> [Directives]
[A] In the five-gallon bucket thread, why does the first poster leave the bucket's lid off for one day and then keep it on for the remaining days? Answer in one to three sentences.
[B] Please write out the passage of the five-gallon bucket thread starting at "## Nameless (Jan" and ending at "picked it up?".
[C] According to the five-gallon bucket thread, what kind of fish does OhYesItsMe say could easily be kept in about 4.5 gallons of water with a filter and heater?

> [Source text]
# Five gallon bucket



## Nameless (Jan 8, 2012)

Curious question first. If you have a filter for a five gallon tank, can you put that in a five gallon bucket and keep a fish in there? Not that I plan on doing that, because I need my five gallon bucket for a different purpose. It just struck me as I was staring at the bucket and I was just too curious.

ANYWAY! I have this five gallon bucket, you see? I decided to use it to keep fresh water in a few days before it goes into the tank/bowls, as I can leave the lid off for a day to assist the water conditioner, and then leave the lid on for the remaining days so that it can reach room temperature.
My question is, how do I know when I have reached five gallons? Is the five gallon mark at the rim of the bucket, or further down to ensure that whoever was using it wouldn't spill it all over the place once they picked it up?


----------



## OhYesItsMe (Oct 1, 2011)

well, if u put in like 4.5 gals of water and had a filter and heater, im sure you could keep a betta fish in there easily


----------



## emc7 (Jul 23, 2005)

> [Information provided]

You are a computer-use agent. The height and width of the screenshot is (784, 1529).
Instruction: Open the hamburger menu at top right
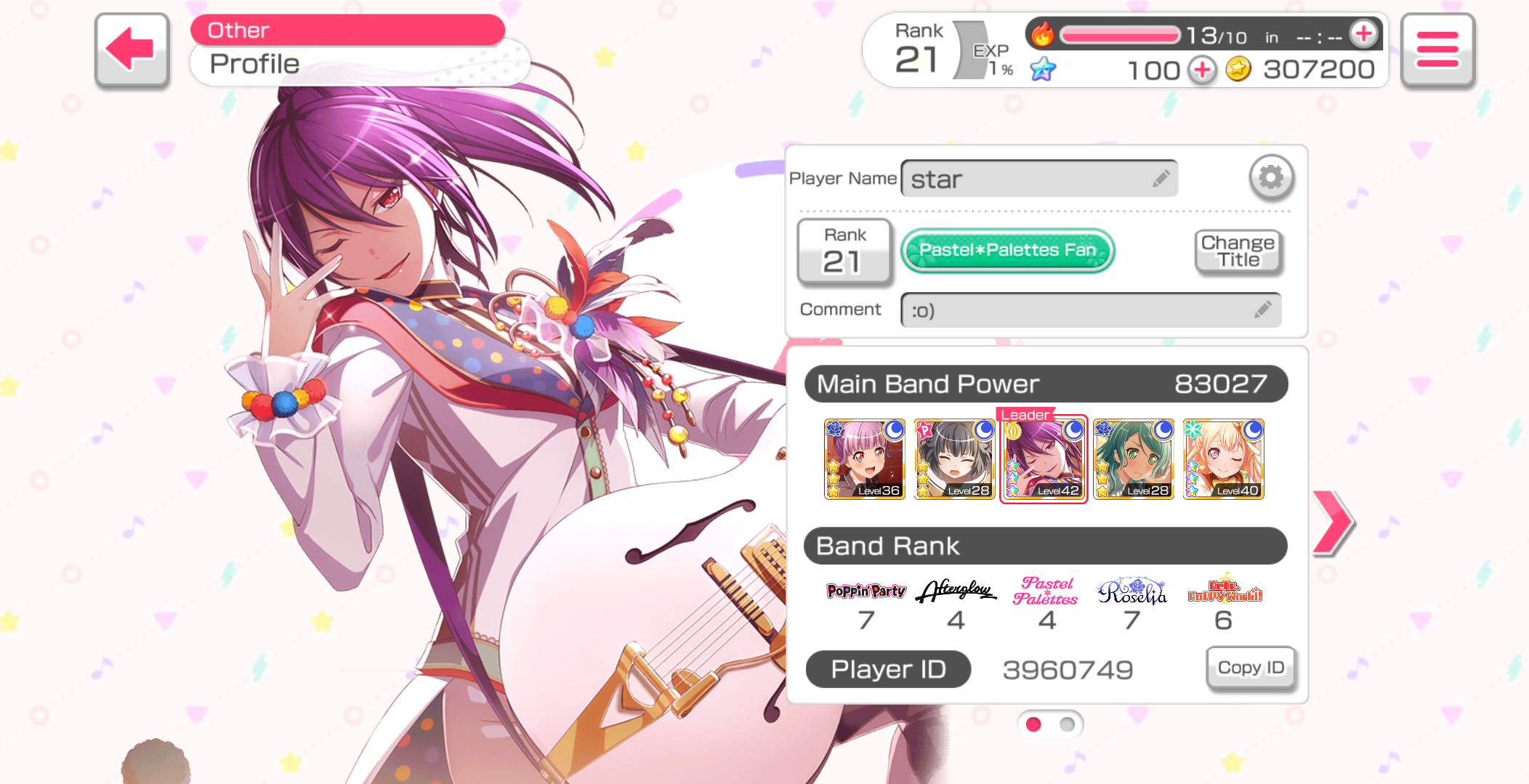[1437, 50]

> [Results by task]
[A] Leaving the lid off for a day helps the water conditioner. Keeping it on for the remaining days lets the water reach room temperature before it goes into the tank or bowls.

[B]
## Nameless (Jan 8, 2012)

Curious question first. If you have a filter for a five gallon tank, can you put that in a five gallon bucket and keep a fish in there? Not that I plan on doing that, because I need my five gallon bucket for a different purpose. It just struck me as I was staring at the bucket and I was just too curious.

ANYWAY! I have this five gallon bucket, you see? I decided to use it to keep fresh water in a few days before it goes into the tank/bowls, as I can leave the lid off for a day to assist the water conditioner, and then leave the lid on for the remaining days so that it can reach room temperature.
My question is, how do I know when I have reached five gallons? Is the five gallon mark at the rim of the bucket, or further down to ensure that whoever was using it wouldn't spill it all over the place once they picked it up?

[C] A betta fish.